Tuesday, October 18, 2011




       Maria do Mar. Este será o seu nome se não me lembrar entretanto do verdadeiro ou de outro mais  apropriado. Menina e moça vive em casa dos pais a sonhar conhecer mundo fora. Nasceu e tem crescido no seio de uma família pobre. E numerosa. Como são quase todas as famílias pobres. É uma das do meio de catorze irmãs e irmãos. Em número tão extenso é difícil dizer se faz parte do grupo dos mais novos ou mais velhos.
       Maria do Mar tem quinze anos, os olhos da cor do mar em dias de tempestade e o sorriso mais desconcertante que alguma vez se viu por aquelas bandas.
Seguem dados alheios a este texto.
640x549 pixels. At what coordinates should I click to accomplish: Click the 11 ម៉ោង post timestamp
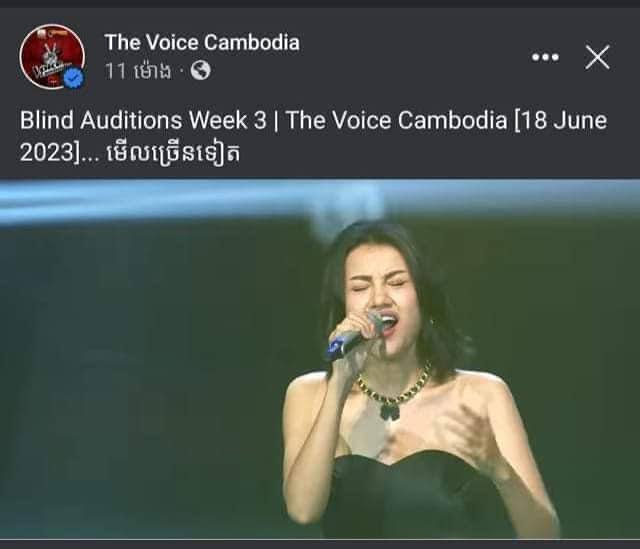pyautogui.click(x=138, y=71)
Abre-se num descaramento tão puro que desarma os atrevidos. Esboço de sensualidade num corpo ainda de criança. Aparenta nada mais que doze anos. Come pouco e mal. Peixe miúdo que o pai traz do mar. O graúdo vende na praça pois nem só de peixe vive o homem e a sua prole. E come papas de milho com couve picada que a mãe mexe vagarosamente de colher de pau. Uma ou outra vez bebe brisa maracujá ou coca-cola, oferta de algum turista simpático ou apenas mal intencionado. Franzina, mal nutrida, maltrapilha. No entanto, doce e irresistível. 
       
       (...) Continua amanhã. 

Tuesday, October 11, 2011

Nada acontece por acaso. Há sempre factos a desencadearem outros. A inevitável relação causa-efeito. Há duas semanas, uma jovem que conheço perdeu a vida num acidente estúpido. Como, aliás, são sempre estúpidos os acidentes. Foi uma grande perda para as pessoas que gostam dela. E são muitas.
Nunca fomos íntimas. Mas sou uma dessas pessoas. Gosto dela. Leve, educada, atenciosa, querida e muito bonita. E nem tem 30 anos ainda. Estou a falar no presente do indicativo de propósito. Ela deixou-nos mas continua a ser amada. O pretérito saberia a desrespeito. 
Conto-vos isto à laia de preâmbulo. Para explicar  sobretudo como a morte desta jovem precipitou algumas decisões na minha vida. De forma inadvertida, claro. Alertou-me para a urgência de ser feliz. Admitir que não era doeu muito. Tanto que a partir daí foi tudo mais fácil. Comecei por reconhecer a inércia dos meus dias. Decidi, então, mandá-la às urtigas. Fi-lo num estalar de dedos. Sair do “conforto”, ainda  que aparente, é desconfortável. De maneira que o melhor é fazê-lo da forma mais rápida possível. Assim não há tempo para arrependimentos. Isto de dar um passo à frente e dois para trás, ou vice-versa, não é para mim.
Hoje “é o primeiro dia do resto da minha vida”. Falta-me perspectiva para avaliar o impacto da minha decisão. Para já, tenho o enorme desejo de superar-me e experienciar novos desafios. Só posso prometer uma entrega de cabeça e alma. E correr atrás de ser feliz.